Right, so I was being a complete nerd and writing up a voluntary reflection after our comm skills session this morning. Yeah, I know. Not cool. Our session was on "Difficult Conversations about Women's Health"

Anyway, just thought I would ask on here - how do males feel about asking young females questions about really sensitive issues about monthly cycles, regularity or lack of, painful menses, IMB, PCB, dyspareunia etc.? Now, don't get me wrong, I'm pretty comfortable talking about this sort of stuff (and indeed my sexual histories have been described as "rather thorough" :ninja:), and I'm fine taking this sort of history from pre/post menopausal female adults (20's+), but today, I had to take a hx from an actor playing a 15yr old girl who had come in (mum was waiting in the waiting room) with painful, heavy, but regular periods (LMP was 10 days ago), in a fully consensual sexual relationship with a guy from school (think he was 16/17) who she regularly had unprotected sex with, missing school because of severe period pains, stressed about upcoming GCSEs, mum wasn't aware about the sexual nature of her relationship with her bf, and on top of all of this, had what sounded like vulvovaginal candidiasis... Yeah. Easy. You can see why I decided to reflect on it! :p:

Now, I just about got through that consultation and decided on a haphazard management plan (there was just so much to cover in a 10 min consultation), but It was really strange. I got rather paternalistic and phrased things much like an awkward dad would if he had to have "the talk" with his daughter. I actually realised this earlier on in the consultation, but I couldn't think of how else to phrase things so just carried on. This was reflected in the feedback I received from the actor who thought I was "overly professional".
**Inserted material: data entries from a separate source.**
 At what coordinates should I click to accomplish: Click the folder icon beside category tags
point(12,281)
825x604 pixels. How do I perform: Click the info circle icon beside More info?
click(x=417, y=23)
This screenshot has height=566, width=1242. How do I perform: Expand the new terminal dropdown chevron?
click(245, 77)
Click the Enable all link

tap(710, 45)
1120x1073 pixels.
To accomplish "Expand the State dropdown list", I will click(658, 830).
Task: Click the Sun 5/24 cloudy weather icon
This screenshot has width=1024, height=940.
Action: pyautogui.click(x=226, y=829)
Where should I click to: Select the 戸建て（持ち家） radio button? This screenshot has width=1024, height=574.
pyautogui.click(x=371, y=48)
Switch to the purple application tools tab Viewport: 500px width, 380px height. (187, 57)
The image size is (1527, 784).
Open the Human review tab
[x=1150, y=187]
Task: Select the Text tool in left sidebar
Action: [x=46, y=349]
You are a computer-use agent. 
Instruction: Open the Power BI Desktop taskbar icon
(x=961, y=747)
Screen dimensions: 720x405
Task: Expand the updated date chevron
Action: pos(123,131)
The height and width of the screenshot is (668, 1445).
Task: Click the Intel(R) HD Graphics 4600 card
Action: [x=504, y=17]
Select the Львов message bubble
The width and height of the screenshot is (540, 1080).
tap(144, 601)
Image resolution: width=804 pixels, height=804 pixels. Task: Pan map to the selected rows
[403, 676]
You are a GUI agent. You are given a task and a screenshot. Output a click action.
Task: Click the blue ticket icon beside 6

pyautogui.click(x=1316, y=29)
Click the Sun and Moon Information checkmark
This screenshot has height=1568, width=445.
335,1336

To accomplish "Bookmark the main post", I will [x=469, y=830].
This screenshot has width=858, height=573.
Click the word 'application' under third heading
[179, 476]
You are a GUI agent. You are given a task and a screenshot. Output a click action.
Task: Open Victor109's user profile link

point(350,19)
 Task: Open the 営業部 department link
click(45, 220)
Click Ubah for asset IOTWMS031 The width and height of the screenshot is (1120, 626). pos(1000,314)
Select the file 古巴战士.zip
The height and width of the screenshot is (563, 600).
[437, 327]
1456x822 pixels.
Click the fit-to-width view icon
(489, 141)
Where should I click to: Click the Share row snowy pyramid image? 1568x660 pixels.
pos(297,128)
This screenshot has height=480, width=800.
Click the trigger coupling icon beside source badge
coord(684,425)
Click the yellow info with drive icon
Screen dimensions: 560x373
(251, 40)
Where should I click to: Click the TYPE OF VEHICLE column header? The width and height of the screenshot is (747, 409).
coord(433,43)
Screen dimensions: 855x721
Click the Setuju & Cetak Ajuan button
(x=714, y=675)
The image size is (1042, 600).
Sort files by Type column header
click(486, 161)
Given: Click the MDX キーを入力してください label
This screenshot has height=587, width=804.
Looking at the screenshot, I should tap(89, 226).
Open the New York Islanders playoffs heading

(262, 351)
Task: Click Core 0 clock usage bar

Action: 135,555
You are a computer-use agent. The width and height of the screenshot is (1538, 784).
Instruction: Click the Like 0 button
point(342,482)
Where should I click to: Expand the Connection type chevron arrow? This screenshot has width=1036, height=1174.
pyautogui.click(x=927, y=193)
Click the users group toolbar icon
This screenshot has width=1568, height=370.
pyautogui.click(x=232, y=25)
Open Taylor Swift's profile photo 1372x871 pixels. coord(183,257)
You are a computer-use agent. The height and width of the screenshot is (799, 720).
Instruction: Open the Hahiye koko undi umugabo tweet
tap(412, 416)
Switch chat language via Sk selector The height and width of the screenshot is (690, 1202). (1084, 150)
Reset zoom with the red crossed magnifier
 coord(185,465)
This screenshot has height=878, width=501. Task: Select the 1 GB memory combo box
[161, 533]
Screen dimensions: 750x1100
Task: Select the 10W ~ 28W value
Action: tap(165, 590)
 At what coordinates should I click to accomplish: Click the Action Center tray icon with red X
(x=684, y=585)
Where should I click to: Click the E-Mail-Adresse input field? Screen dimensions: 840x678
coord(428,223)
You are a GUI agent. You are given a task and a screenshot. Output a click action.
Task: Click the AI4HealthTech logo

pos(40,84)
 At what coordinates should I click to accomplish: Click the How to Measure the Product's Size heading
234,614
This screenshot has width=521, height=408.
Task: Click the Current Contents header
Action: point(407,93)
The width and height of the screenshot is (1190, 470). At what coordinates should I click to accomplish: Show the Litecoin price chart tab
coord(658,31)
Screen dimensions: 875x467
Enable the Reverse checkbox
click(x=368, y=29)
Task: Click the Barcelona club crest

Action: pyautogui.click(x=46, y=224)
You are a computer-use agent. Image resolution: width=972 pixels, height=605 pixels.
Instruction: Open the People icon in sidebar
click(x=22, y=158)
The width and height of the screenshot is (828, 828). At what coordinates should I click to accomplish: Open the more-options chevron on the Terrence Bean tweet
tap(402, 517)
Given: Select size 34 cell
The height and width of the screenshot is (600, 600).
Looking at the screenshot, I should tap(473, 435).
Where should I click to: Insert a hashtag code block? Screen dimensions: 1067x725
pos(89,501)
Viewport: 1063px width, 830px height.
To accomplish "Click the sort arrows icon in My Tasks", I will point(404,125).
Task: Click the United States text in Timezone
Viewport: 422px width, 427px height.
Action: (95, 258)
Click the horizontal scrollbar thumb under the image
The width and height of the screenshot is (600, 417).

I guess what I'm asking is, clearly, we should all be prepared for apparently "common" situations like this by the end of medical school, but how do others (particularly males - females seem to be slightly more comfortable with these conversations from what I have witnessed, though I could be VERY, VERY wrong) feel about taking sexual/obstetric/gynecological histories from young teenage females (as above) who are more often than not, sexually active? I struggled this morning. A lot. But hey, that's what these sessions are for right?
Original post by Medicine Man
I guess what I'm asking is, clearly, we should all be prepared for apparently "common" situations like this by the end of medical school, but how do others (particularly males - females seem to be slightly more comfortable with these conversations from what I have witnessed, though I could be VERY, VERY wrong) feel about taking sexual/obstetric/gynecological histories from young teenage females (as above) who are more often than not, sexually active? I struggled this morning. A lot. But hey, that's what these sessions are for right?


It's not exclusive to being male. I've been a teenage girl and still struggle with those conversations. On paeds day case ward I had to ask all the female patients if they were sexually active and it was the most awkward thing ever. They either look horrified that you even ask or are wayyyy more chilled about it than they should be at 14.